Five cardboard trays and two stacks of empty plastic plant pots.

We mostly bought perennials, trending the last year toward all natives.

Flowers in a garden: anemone, prairie smoke, evening primrose.

Also a couple of annuals each spring.

A pot with pink, purple, and yellow flowers; red cardinal climber flower vining up a trellis; orange marigold.

Grapes we planted just this summer.

A small grape plant next to a trellis.

And tomatoes: the first year we were married, we bought two six-packs, not realizing just how many tomatoes that would produce!

Tomato plants, small tomato growing on the plant, a row of various shades of tomatoes on a windowsill.

Seeds to grow our own annuals and perennials.

perennials-collage-4

Not to mention seed for our “birdfeeder.”

A chipmunk with stuffed cheeks, sitting on the edge of a birdfeeder.

We also took advantage of their classes. A year ago we attended a fall workshop to learn how to deal with Japanese beetles, and early this spring took a “From Seed to Planting” seminar. We participants got an impromptu tour of the greenhouses to see all the newborn seedlings. By the next day, I was already looking forward to taking that tour again next spring.

Trays and trays of seedlings in a greenhouse.
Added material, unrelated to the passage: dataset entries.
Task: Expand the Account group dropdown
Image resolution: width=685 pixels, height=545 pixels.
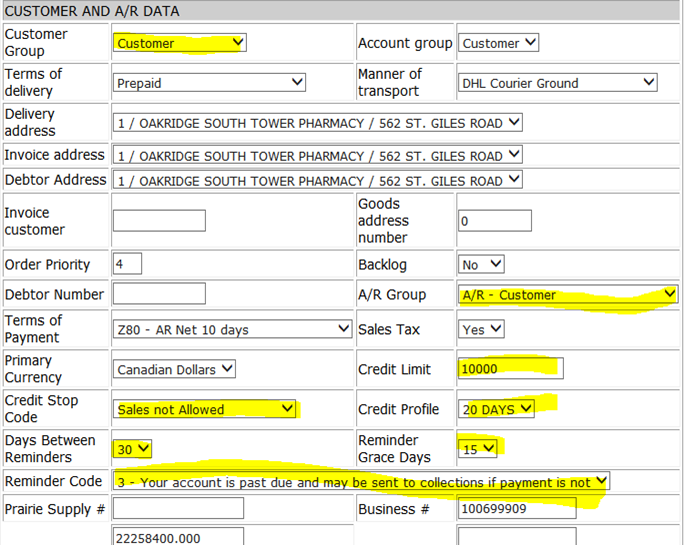Action: pos(498,43)
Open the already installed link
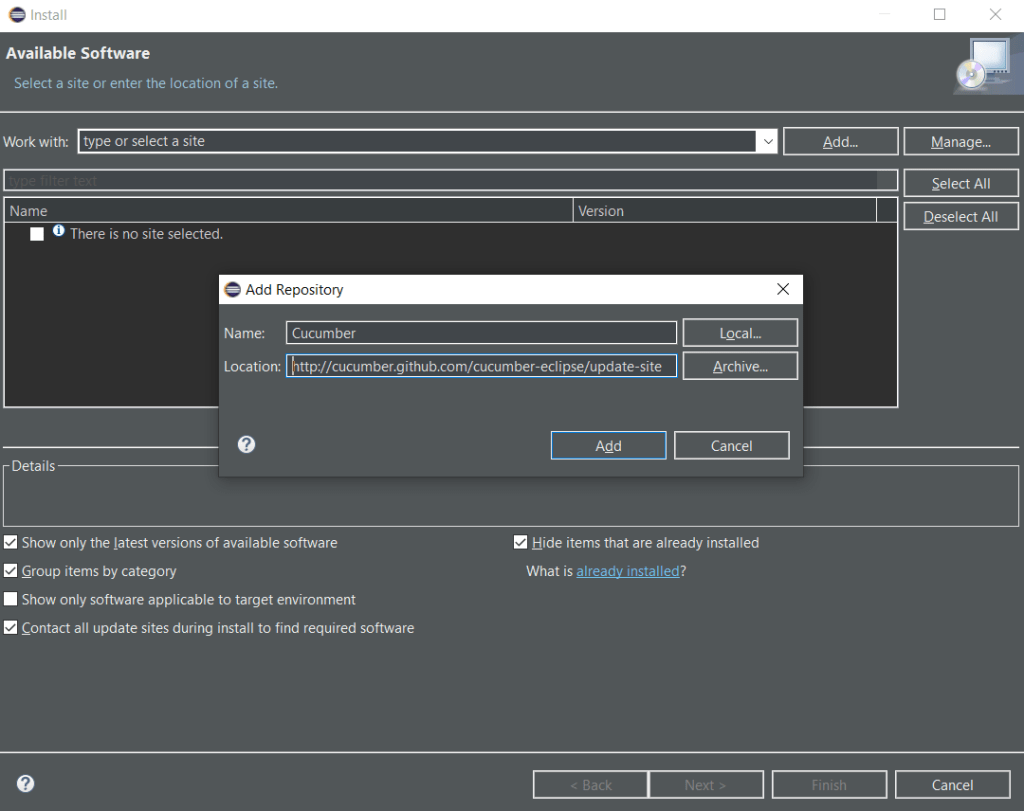This screenshot has width=1024, height=811. (627, 571)
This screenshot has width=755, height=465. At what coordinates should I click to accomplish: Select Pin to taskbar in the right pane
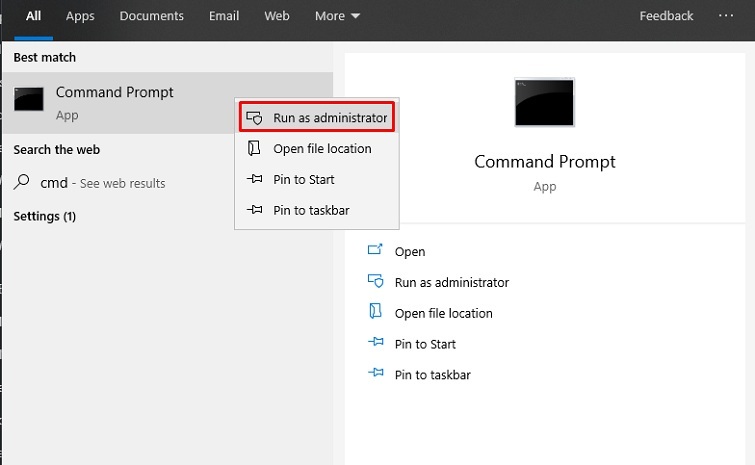click(x=432, y=375)
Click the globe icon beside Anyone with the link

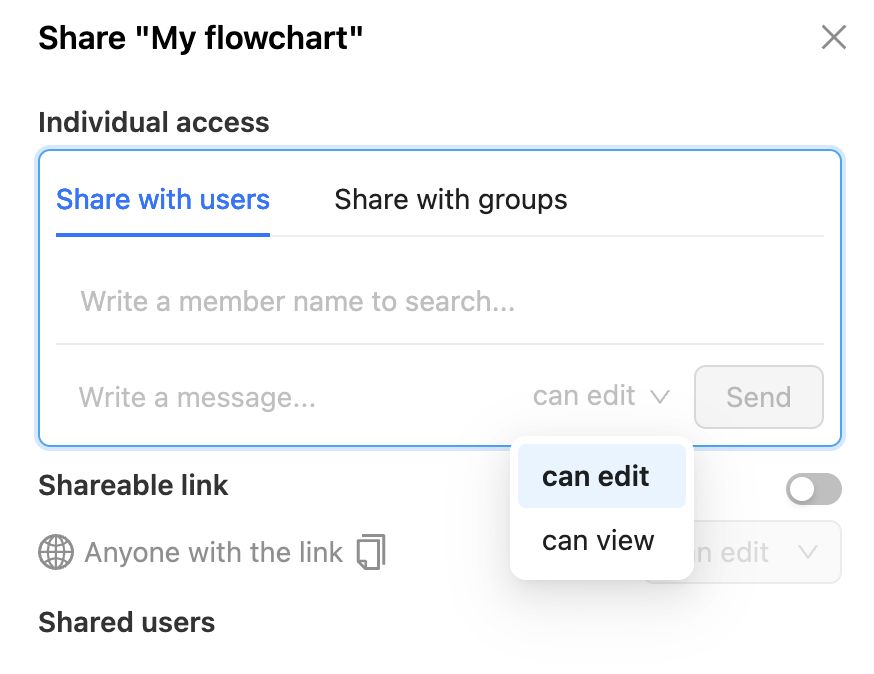pos(56,552)
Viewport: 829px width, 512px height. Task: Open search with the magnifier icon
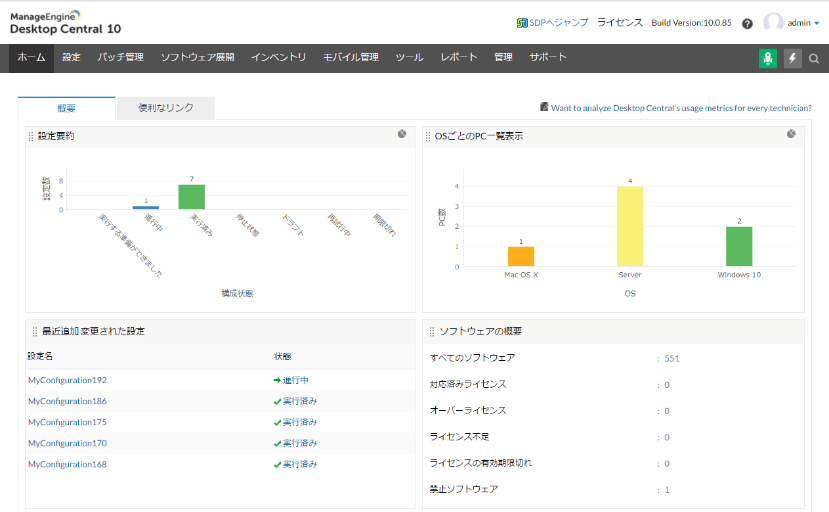pos(814,58)
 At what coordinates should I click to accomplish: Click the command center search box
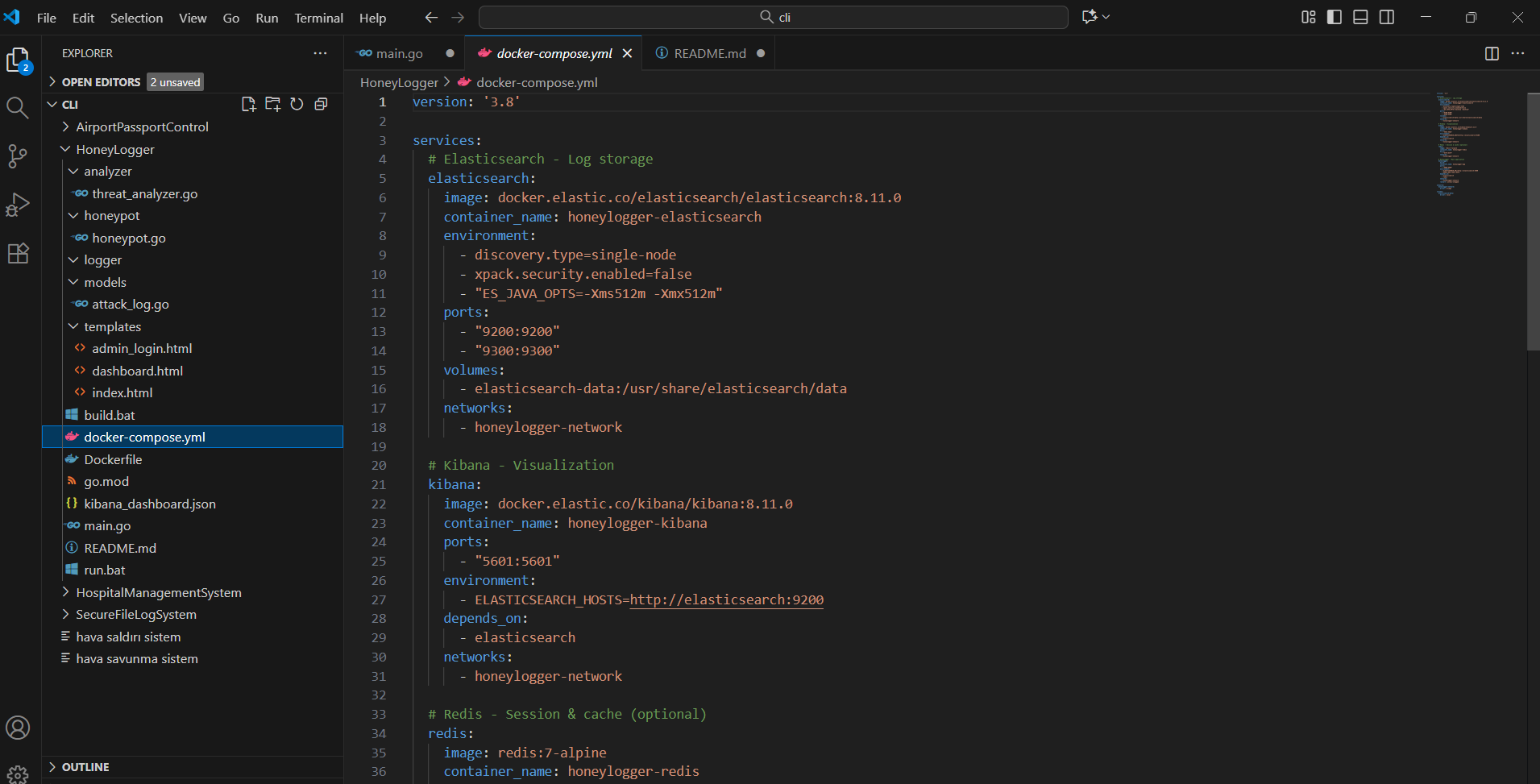(x=774, y=17)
Goodbye to the 53 flower marts in grocery store and mall parking lots around the Twin Cities. Goodbye to fun fundraising opportunities for nonprofits, which received 15% of the pre-tax purchase amount their supporters spent on spring flowers. Goodbye to Lil Linder’s cheerful voice on the radio commercials, and the “Get growing now with Linder’s” jingle. Goodbye to dashing in for last-minute Christmas gifts. I already miss you.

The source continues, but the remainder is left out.